With pictures left out, please repeat word for word the lines from the one containing "Task: Click the device manager app logo" through the end of the records.

________________________________________

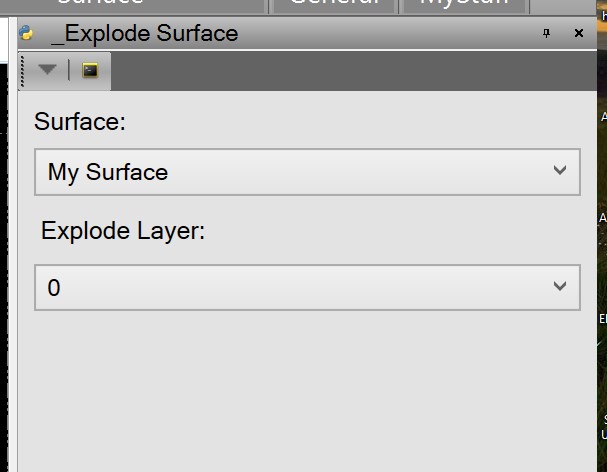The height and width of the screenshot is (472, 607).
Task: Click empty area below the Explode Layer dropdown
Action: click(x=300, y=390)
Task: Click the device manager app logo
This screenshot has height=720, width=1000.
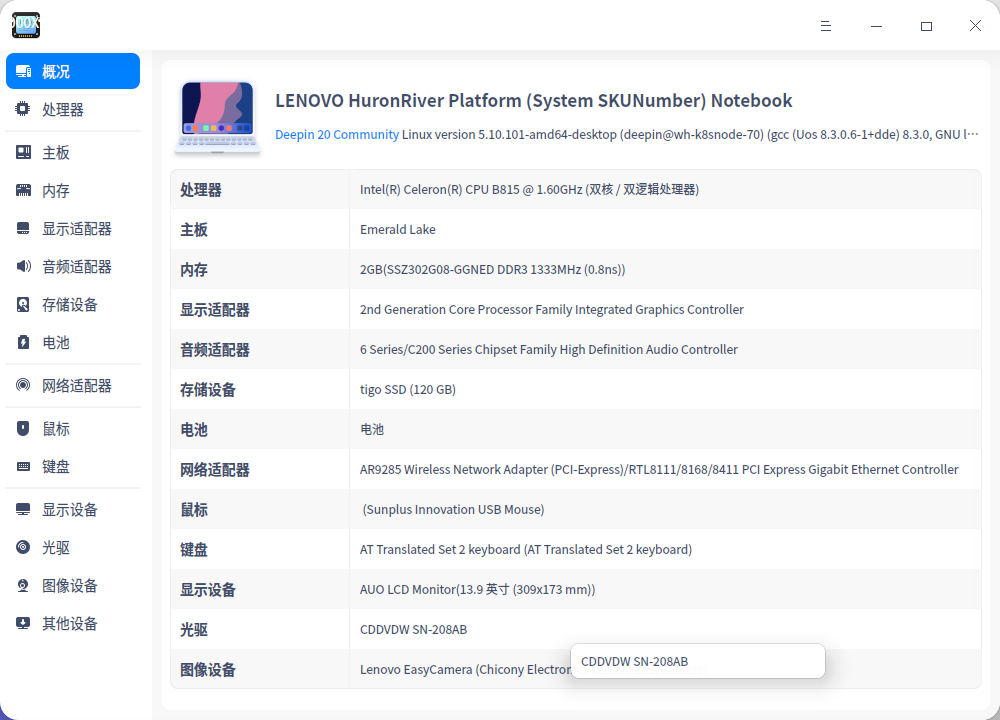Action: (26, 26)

________________________________________

#### [Answer below]
Task: Click the device manager app logo
This screenshot has height=720, width=1000.
Action: (26, 26)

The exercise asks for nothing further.